___ Excerpted data ___

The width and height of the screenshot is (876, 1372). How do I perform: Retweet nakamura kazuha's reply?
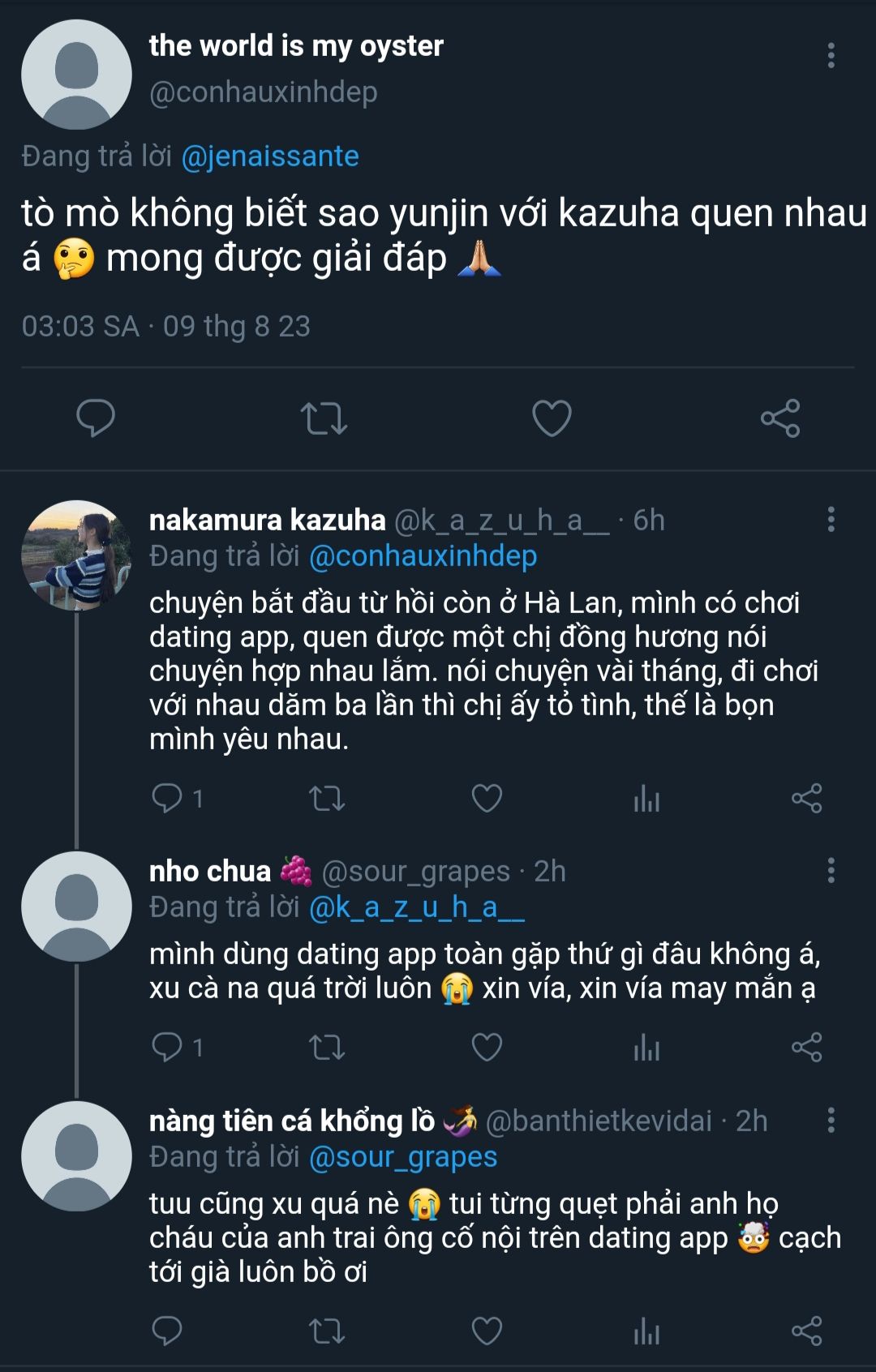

___
___ Excerpted data ___

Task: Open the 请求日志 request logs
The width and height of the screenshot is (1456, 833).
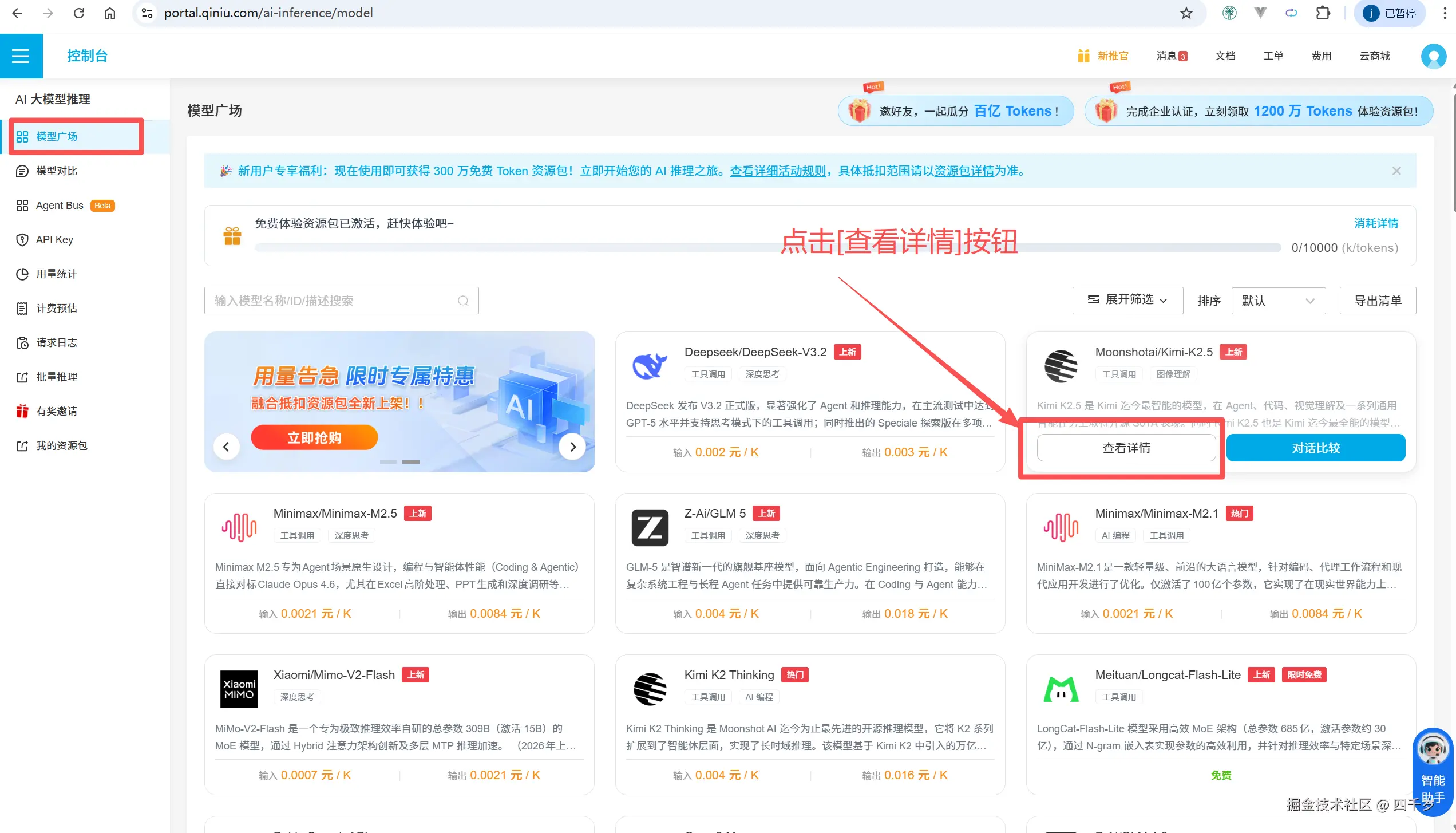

___
___ Excerpted data ___

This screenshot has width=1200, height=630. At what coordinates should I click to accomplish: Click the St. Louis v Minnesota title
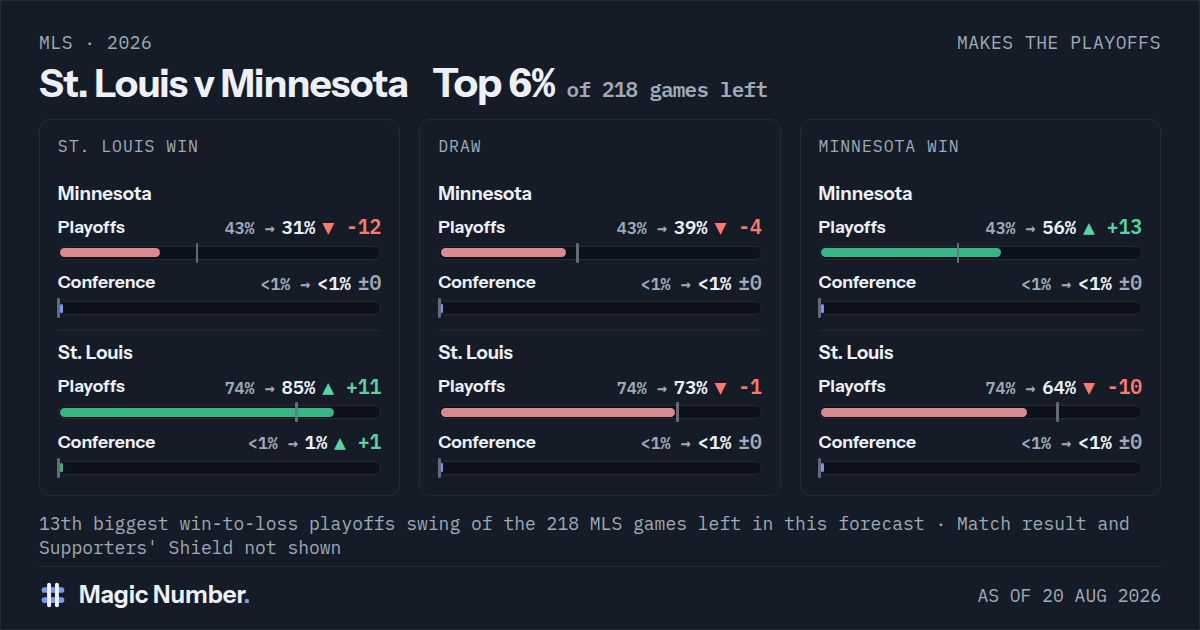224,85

___

What is needed: Swap "request logs" for "access logs" in the lines running from the line with "Task: Open the 请求日志 request logs" to the line with "The width and height of the screenshot is (1456, 833).", and give only those lines with nothing else changed.

Answer to this exercise:
Task: Open the 请求日志 access logs
The width and height of the screenshot is (1456, 833).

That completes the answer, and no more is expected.